Magnificent earring: How a piece of jewelry found its way from Byzantium to the Vikings

Find on Gotland
Magnificent earring – why a piece of jewelery from the emperor adorned the neck of a beautiful Viking woman

The earring survived almost unscathed, only the enamel got small cracks.

© Mette Klüver Rongsted / Danish National Museum / PR

A beautiful earring was found in a field in Jutland. Presumably a gift from the Byzantine emperor. Such a gift was only given for very special services.

This magnificent and valuable earring once adorned the neck of a Viking woman. Experts believe it belonged to the Emperor of Byzantium, today’s Istanbul. The powerful ruler of the Eastern Roman Empire is said to have given it as a thank you to a warrior chief.
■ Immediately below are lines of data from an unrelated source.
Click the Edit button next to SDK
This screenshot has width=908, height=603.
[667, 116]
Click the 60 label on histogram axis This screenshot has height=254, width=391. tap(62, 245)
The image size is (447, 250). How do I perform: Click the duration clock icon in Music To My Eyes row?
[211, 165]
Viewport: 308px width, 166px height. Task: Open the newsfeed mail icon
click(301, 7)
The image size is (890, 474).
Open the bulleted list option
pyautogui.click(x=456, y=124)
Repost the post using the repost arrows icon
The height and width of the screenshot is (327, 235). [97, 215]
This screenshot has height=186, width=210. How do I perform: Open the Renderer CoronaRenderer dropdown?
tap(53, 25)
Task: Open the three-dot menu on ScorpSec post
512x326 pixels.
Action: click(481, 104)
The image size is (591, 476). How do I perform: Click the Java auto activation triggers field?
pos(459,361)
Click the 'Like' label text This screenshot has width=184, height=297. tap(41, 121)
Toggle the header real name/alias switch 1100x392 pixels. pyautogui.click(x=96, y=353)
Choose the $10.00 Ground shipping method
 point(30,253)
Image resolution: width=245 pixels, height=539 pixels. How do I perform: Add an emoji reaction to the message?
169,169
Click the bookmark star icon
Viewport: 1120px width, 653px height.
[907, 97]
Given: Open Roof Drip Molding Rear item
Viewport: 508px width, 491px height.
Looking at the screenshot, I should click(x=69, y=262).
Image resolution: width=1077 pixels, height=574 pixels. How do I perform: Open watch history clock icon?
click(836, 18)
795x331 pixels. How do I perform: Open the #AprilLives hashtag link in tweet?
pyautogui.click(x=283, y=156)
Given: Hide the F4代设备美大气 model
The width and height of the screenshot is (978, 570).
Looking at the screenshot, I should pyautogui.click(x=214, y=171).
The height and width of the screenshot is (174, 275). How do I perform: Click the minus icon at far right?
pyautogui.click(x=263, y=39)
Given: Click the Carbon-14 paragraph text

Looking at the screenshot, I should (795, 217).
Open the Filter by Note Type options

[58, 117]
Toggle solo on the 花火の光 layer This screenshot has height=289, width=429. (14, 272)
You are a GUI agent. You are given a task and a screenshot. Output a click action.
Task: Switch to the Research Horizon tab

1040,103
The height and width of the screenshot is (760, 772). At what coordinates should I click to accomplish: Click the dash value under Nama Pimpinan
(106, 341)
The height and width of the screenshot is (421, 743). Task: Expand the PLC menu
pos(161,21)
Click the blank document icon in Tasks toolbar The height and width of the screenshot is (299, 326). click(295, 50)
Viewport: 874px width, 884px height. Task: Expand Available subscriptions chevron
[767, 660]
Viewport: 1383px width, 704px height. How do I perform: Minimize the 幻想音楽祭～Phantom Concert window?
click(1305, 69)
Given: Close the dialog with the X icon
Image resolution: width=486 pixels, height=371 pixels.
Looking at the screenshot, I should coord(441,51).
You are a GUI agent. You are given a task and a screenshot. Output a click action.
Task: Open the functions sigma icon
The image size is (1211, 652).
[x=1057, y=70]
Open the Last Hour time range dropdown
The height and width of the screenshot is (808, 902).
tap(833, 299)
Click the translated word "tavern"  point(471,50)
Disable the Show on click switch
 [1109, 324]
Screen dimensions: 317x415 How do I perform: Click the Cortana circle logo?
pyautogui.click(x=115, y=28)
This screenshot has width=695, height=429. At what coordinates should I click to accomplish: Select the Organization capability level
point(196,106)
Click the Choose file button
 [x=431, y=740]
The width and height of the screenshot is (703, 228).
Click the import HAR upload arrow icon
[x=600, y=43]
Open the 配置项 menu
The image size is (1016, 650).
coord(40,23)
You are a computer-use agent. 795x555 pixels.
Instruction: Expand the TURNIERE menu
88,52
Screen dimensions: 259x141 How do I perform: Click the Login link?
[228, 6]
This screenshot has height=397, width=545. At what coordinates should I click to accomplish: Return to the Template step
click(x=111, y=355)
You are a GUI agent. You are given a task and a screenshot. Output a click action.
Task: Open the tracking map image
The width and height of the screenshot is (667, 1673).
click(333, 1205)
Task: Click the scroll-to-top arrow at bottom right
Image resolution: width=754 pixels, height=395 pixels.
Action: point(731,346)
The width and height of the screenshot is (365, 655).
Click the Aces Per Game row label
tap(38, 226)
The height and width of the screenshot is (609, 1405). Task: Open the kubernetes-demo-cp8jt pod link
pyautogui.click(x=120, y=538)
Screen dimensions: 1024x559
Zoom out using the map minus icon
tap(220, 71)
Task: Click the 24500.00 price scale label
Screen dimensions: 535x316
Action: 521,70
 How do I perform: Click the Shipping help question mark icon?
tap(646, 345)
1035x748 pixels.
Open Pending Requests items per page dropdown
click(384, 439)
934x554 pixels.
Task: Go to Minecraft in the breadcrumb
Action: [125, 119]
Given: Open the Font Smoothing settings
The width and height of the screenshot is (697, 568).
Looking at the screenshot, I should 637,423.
Finds from the Mediterranean are not uncommon in Scandinavia, but this magnificent piece is one of a kind. It was made in the 11th century and discovered by a treasure hunter’s probe in a field in West Jutland, Denmark. The photos of the Danish National Museum show how a restorer processes and cleans the piece (see photo gallery). Then it came to the museum’s Viking exhibition.

The second ring was lost

After the find, the field was meticulously searched, but unfortunately the second earring was not found. “We only know of ten to twelve other specimens of this species worldwide, and we have never found one in Scandinavia,” said Peter Pentz, inspector at the National Museum of Denmark. “We expected to find such a beautiful and priceless piece of jewelry together with a great gold pot or in a royal tomb and not in a field.”

The 54-year-old Frants Fugl Vestergaard had found the ring. He had combed the field several times. He told the National Museum that his detector made a faint beep, then he grabbed a clod of earth, crushed it, and had the earring in his hand. “Then time stopped for me. I became humble and wondered why I was allowed to find this piece. You always long to find something so beautiful, a lace find, and then suddenly you have it in your hands. That is completely unimaginable. “

How the find got there is unknown. But since it was not protected by a jug or casket, it will not have been deliberately deposited there. The jewelry consists of a crescent-shaped gold plate, which is inserted into a frame of gold threads. Gold balls and gold ribbons decorate the pendant. The greatest specialty is the enamel. Their production was only mastered in a few places. For this purpose, glass was ground to powder and then fused together with metal. The enamel shows two stylized birds and a plant that symbolizes the tree of life. This type of jewelry is known from Egypt and Syria, as well as from Byzantium and Russia. The object was so valuable that it couldn’t be bought. Such pieces were made for high-ranking people and only passed on as gifts.

Way across the rivers

The only question is how did it get from the Mediterranean to Scandinavia? The Vikings were not only robbers, slave hunters and warriors, but above all traders. In the Middle Ages they traveled the known world. However, they did not reach the Mediterranean via the well-known sea route through the rough Biscay and the Strait of Gibraltar, but rivers led them through Eastern Europe to the Black Sea. The Arab Al-Mas’udi called the Vikings the “masters of the Black Sea” and states that they “brought their ships with them” when they traded.

The emperor’s bodyguards

On the way there, they founded the Kievan Rus. In Byzantium, the fighters served the Emperor of Constantinople in the war and also as bodyguards. They carried on a long tradition. Even the first emperors of Rome did not allow themselves to be protected by the Praetorian Guard alone; they hired Teutons from the north for their immediate protection. The bodyguard should consist of strangers who had no connection to Roman society. The bodyguards from the north were considered incorruptible. They were ready to fight for their master even in a hopeless situation and to follow him to his death. This tradition was continued by the Northmen. The mysterious and dark massacre of Sandy Borg, in which an entire small town was massacred, is said to have been committed by returnees who returned to the north after the collapse of the Western Roman Empire.

The Varangian Guard

The emperors of Byzantium not only had a bodyguard, they hired the mighty fighters to reinforce their own troops. The Varangian Guard existed from the tenth to the fourteenth centuries. The first guard was already in service in 874. In Byzantium they were recognized by their long hair and a red ruby ​​in their ears. They carried an ornate dragon on their chests. In the battle, the guards would deliver the decisive blow. Chroniclers wrote that “the Scandinavians were terrifying in both appearance and equipment. They attacked with ruthless anger, caring about blood loss and wounds.” A tradition of their legal customs is known. A Varangian tried to rape a Thracian woman. But she resisted and impaled the warrior with a spear. The dead man’s comrades did not seek revenge on the woman, but praised her courage. Then they gave her the property of the man she won in battle.

When the Crusaders sacked Byzantium, the Varangians offered dogged but ultimately unsuccessful resistance on the walls of the city. Such service for the emperor was not only paid for with wages. The close connection between a Viking tribe and the imperial family was woven through gifts. Gifts were not simply a gift, they were an honor and an obligation on both sides. The more outstanding the gift, the closer the bond. This explains how such a valuable piece of jewelery came to be found in a field in Jutland.